Jonathan lo entendía perfectamente. Veía todos aquellos sentimientos alternándose en el rostro del joven. La cara de Blaine siempre había sido como un espejo. Curiosamente, Elaine era más introvertida, más difícil de leer.
– Unos cuantos días para reunir las provisiones necesarias, preparar el equipaje y para que puedas recuperarte; también debemos intentar establecer la causa de que el enorme árbol cobrara vida. En caso de que haya un maleficio tan cerca de nuestro hogar, debemos ser conscientes de ello. No quiero dejar a los demás expuestos a un posible peligro.
– Y si no podemos determinar lo que sucedió, ¿entonces qué? -preguntó Blaine.
Jonathan no pudo evitar esbozar una sonrisa ante su entusiasmo.
– Entonces saldremos hacia Cortton en el plazo de tres días, hayamos resuelto o no ese misterio. Si nos quedáramos en casa esperando hasta haber podido descifrar cada uno de los enigmas malignos que nos ocupan, nunca podríamos abandonar estas paredes.
Blaine sonrió.
– Bien.
Jonathan observó el rostro entusiasta del joven. ¿También él había sido como aquel joven? No, determinó. Los ojos de Thordin brillaron como respuesta, ansiosos ante el próximo combate. Tal vez Thordin sí había sido como aquel joven; quizá todavía lo era.
Jonathan observó a los dos guerreros. Tal vez aquellos que vivían para el acero, al igual que aquellos que vivían para la magia, tenían la vana ilusión de que sus habilidades podrían resolver todos los problemas. Al reflexionar acerca de ello, recordó que en una ocasión había un exterminador de magos que creía que su poder era a prueba de maleficios. De eso no hacía tanto tiempo. Fue unos cuantos meses antes de que Calum cayera enfermo.
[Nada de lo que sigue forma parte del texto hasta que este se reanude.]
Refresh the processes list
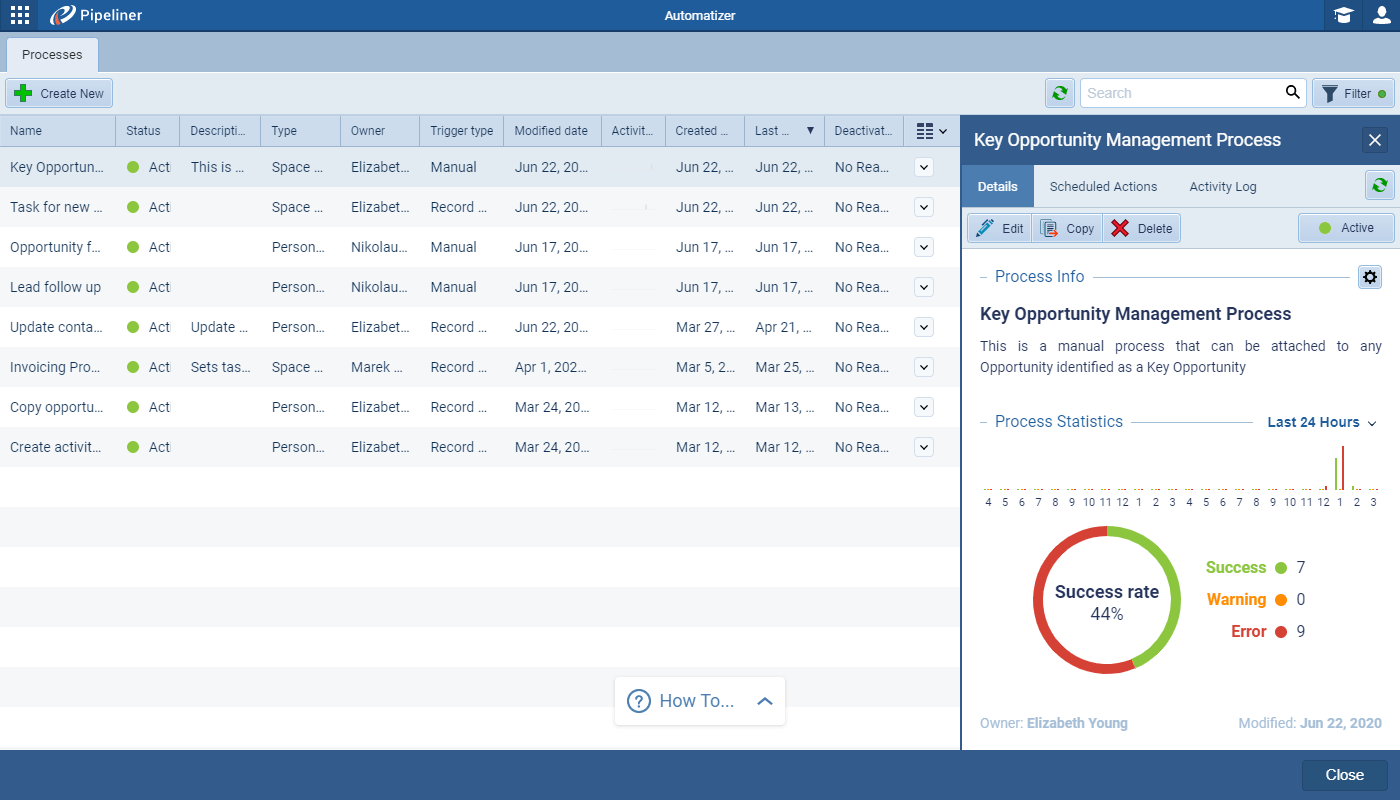 coord(1059,93)
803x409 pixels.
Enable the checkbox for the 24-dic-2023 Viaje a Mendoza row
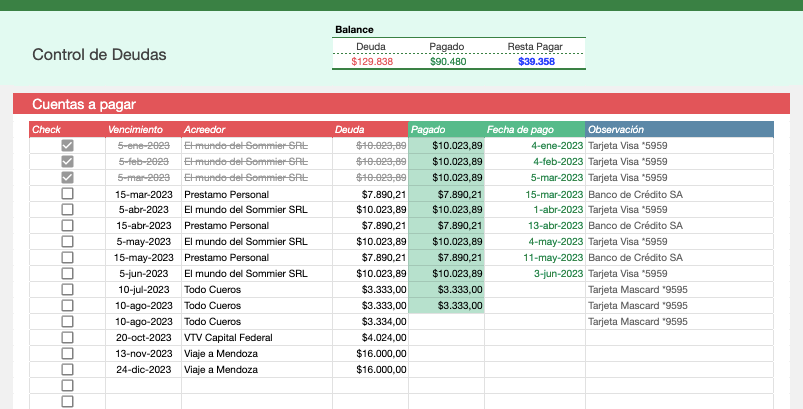tap(67, 370)
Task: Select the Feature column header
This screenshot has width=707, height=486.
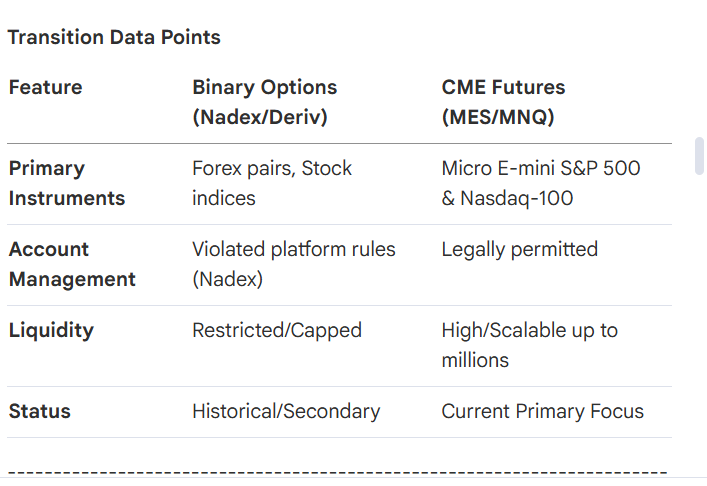Action: click(46, 87)
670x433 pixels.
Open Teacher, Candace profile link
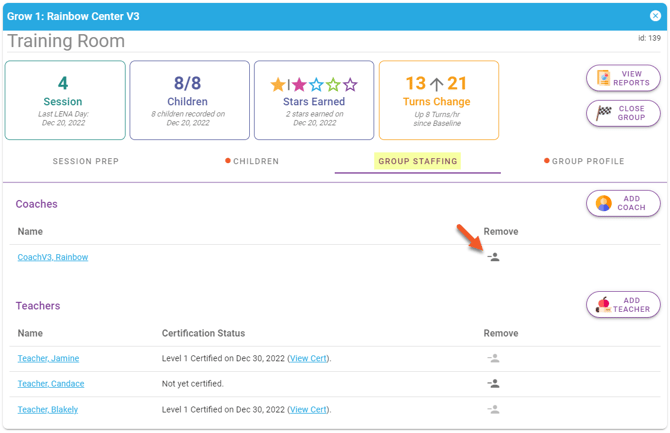[x=51, y=384]
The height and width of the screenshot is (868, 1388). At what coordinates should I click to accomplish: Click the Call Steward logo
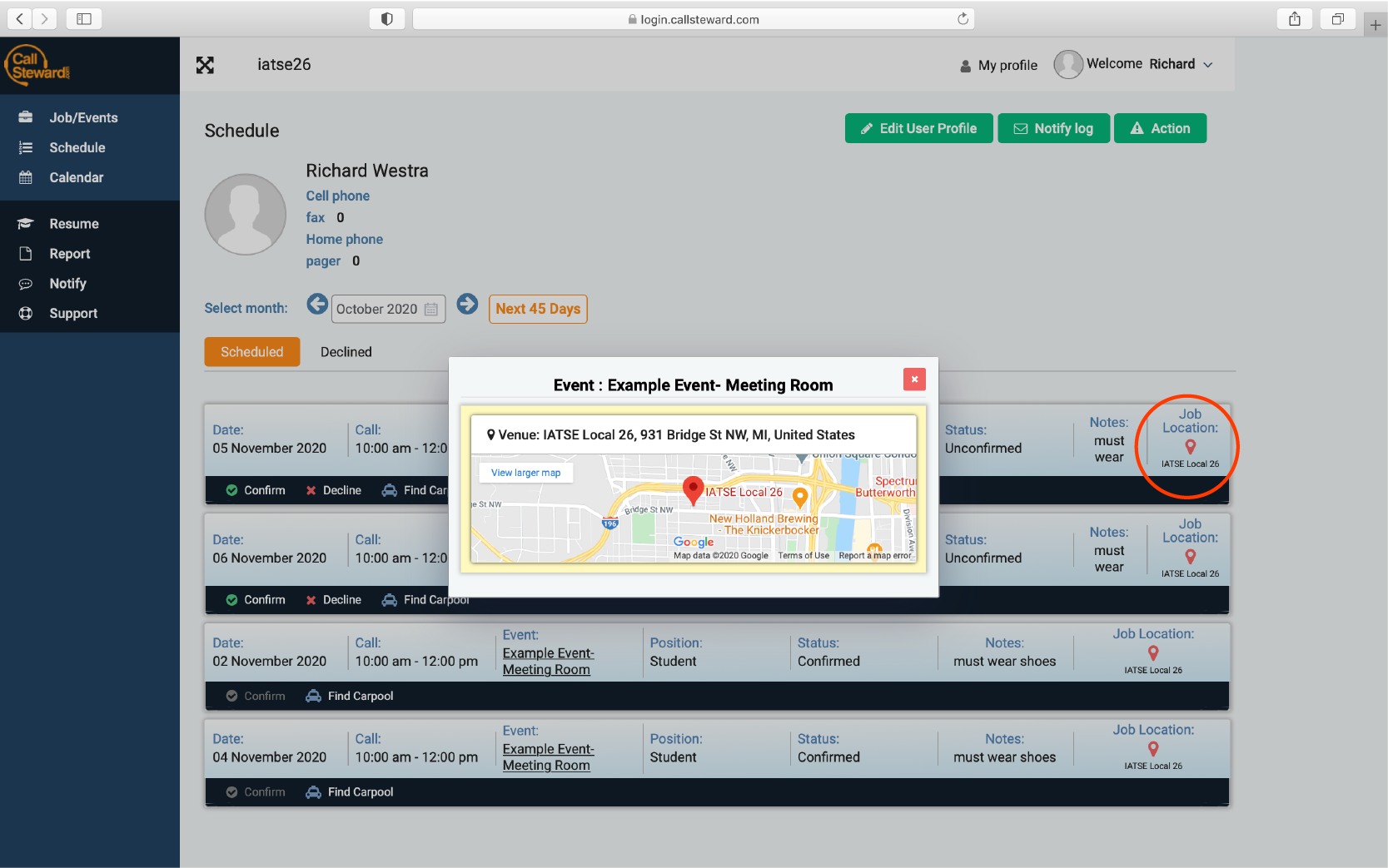38,65
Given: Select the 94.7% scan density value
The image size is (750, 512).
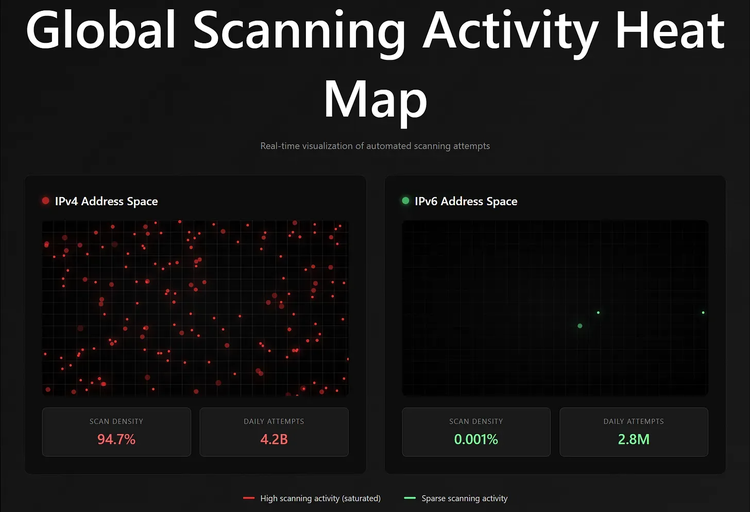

Deseaba tocar a Thordin y a Blaine, sacudirlos hasta que la luz del entusiasmo se apagara en sus ojos. ¿No se daban cuenta de que el acero no siempre bastaba? La magia tampoco bastaba. Ni siquiera la inteligencia era suficiente en todos los casos. Había ciertas atrocidades contra las cuales nada era suficiente.
Ya antes habían luchado contra muertos vivientes y habían vencido. Pero ¿podrían hacer frente a toda una plaga? ¿A más de la mitad de la aldea, que ahora vivía en las tinieblas? ¿Acaso se encontrarían con algo que no podrían derrotar? Por primera vez, el gusano de la duda, aunque minúsculo, empezó a roer a Jonathan Ambrose, exterminador de magos. La duda… y el miedo.